§ Task description
Please report how many lines below contain "Locate", writing nothing except the number.

§ Materials provided
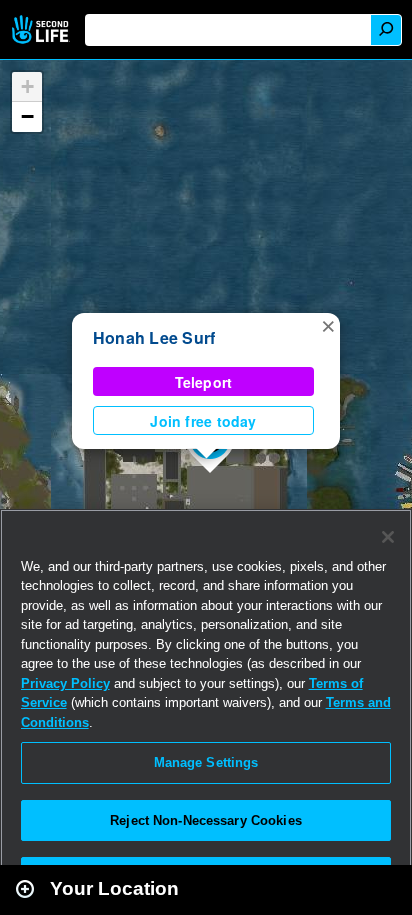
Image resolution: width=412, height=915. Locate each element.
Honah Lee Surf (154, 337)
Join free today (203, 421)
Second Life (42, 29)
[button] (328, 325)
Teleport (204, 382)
--
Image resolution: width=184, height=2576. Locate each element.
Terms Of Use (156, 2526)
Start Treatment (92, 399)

§ Your response
2